Five ways to inspire creative collaboration

1. New setting, different views
Leave the everyday meeting room, and go somewhere different. Find somewhere beautiful, or at least somewhere with windows!
Use space differently. Do away with a boardroom table, and possibly with every table. Move between different spaces.
If you are operating virtually you can still change the view – ask people to start the meeting with a backdrop chosen to highlight a key opportunity; or ask everyone to wear themed clothing; if you have budget and time, send them team sweatshirts.
2. Play with time
Traditional agendas tend towards rigidity. You need a clear plan but participants don’t need to know everything in advance.
Vary your speed. Incorporate some rapid-fire questions and answers, as well as opportunities for thoughtful reflection.
3. Become more T-shaped
Invite a guest speaker with an alternate perspective to shake up the conversation.

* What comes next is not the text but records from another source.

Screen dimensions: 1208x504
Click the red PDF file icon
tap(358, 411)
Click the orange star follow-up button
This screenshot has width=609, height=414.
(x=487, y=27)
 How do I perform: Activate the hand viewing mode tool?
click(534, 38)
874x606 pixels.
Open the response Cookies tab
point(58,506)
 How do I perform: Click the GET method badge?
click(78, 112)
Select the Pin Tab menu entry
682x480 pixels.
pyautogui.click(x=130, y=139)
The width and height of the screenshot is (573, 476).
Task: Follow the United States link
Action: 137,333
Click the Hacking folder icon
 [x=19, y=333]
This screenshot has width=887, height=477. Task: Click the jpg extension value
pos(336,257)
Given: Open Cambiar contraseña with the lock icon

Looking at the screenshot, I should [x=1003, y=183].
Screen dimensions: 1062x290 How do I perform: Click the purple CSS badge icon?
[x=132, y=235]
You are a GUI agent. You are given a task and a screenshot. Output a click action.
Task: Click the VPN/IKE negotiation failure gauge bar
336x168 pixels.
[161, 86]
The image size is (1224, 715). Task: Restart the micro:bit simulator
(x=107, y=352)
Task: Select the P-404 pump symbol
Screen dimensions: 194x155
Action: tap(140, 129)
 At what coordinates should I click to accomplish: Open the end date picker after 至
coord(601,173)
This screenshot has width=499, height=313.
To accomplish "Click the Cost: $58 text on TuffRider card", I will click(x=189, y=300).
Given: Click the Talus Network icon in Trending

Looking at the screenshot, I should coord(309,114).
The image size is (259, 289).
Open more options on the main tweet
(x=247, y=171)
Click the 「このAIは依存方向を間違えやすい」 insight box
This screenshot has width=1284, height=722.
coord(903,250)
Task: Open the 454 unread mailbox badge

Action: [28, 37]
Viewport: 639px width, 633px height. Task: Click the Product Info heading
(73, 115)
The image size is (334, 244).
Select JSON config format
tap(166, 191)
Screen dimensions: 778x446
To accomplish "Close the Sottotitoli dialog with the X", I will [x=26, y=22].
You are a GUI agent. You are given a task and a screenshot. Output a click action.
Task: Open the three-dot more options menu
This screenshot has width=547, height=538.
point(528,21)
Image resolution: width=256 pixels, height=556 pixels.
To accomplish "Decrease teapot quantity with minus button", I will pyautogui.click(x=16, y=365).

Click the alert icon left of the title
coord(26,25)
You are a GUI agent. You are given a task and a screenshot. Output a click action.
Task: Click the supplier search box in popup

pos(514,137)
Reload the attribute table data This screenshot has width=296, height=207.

Provide interesting pre-reading.
4. Spark imagination with your questions and approaches
Phrase your questions differently. For example, asking “what are your team’s strengths?” often prompts a laundry list of people’s ideals of strengths (eg innovative, friendly, motivated, problem-solving). Asking a more specific question can elicit more useful responses – “Compared to the last place you worked what is one way in which this organisation/team is better than the last?
Encourage out-there thinking before you narrow things down.
What would it look like if we could succeed beyond our wildest dreams?
What are the worst things that could happen?
5. Help people let their guard down
There is a time for responsible, rational decision-making but it is not at the start of a strategy session. Walk the group through an opening series of visualisation discussions without prescribed results and you may be surprised by the ideas that can bloom during open-ended discussions.
Ask people to draw an image (using no more than 3 words) of the organisation’s best future and then describe what they’ve drawn.
Use imagery or objects to prompt responses. Show a series of photos and ask “Which of these photos best reflects our organisation’s current lifecycle stage and why?”